- [What is needed]:
Go through the entries below line by line and count those containing "will"; the answer is that count alone.

Stored records
*** Begin section ***
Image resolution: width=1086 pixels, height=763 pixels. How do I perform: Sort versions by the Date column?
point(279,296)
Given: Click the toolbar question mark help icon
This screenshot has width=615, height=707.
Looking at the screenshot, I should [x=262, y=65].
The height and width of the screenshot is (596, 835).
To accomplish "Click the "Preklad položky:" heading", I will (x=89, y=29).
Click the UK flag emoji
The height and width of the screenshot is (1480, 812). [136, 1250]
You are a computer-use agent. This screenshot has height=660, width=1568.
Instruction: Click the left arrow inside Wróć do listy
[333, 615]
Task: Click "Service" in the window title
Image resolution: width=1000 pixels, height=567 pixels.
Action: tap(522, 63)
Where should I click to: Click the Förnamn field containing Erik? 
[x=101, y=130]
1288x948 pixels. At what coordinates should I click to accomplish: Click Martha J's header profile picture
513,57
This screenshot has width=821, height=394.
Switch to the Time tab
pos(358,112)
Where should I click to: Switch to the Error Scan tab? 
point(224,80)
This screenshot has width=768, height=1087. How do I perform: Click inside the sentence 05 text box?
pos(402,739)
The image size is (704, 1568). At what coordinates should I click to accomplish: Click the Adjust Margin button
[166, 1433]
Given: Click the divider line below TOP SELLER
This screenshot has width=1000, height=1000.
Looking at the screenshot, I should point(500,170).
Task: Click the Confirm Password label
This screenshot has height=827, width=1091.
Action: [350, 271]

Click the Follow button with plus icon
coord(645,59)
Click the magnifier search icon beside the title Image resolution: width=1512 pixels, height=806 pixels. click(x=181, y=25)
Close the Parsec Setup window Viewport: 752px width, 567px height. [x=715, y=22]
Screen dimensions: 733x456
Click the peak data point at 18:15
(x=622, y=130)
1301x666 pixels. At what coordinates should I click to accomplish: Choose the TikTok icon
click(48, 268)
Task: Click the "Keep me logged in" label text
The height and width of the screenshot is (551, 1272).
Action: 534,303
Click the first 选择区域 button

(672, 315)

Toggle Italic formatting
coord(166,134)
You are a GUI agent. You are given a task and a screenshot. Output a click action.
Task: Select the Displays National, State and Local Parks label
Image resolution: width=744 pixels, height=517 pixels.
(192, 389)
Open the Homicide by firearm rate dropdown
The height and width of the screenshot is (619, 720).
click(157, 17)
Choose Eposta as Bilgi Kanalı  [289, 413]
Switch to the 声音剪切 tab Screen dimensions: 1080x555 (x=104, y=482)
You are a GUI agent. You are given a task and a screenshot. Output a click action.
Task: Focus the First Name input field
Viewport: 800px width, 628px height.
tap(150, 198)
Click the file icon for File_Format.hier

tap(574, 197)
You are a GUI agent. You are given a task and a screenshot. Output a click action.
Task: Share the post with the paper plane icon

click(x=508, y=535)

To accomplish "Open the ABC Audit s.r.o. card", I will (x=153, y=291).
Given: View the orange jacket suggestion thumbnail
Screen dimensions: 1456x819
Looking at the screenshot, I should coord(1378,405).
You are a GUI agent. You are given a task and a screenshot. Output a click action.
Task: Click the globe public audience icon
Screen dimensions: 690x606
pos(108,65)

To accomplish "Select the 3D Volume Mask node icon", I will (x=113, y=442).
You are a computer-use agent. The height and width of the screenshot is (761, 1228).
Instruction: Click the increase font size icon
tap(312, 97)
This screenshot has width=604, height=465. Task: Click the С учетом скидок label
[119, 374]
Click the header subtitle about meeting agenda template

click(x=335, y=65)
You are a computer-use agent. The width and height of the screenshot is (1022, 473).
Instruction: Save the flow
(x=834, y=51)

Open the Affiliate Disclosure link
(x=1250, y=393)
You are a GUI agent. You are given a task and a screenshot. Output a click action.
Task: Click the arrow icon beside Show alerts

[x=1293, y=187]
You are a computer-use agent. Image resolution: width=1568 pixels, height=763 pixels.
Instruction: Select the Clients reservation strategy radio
*** End section ***
- [Solution to this exercise]:
3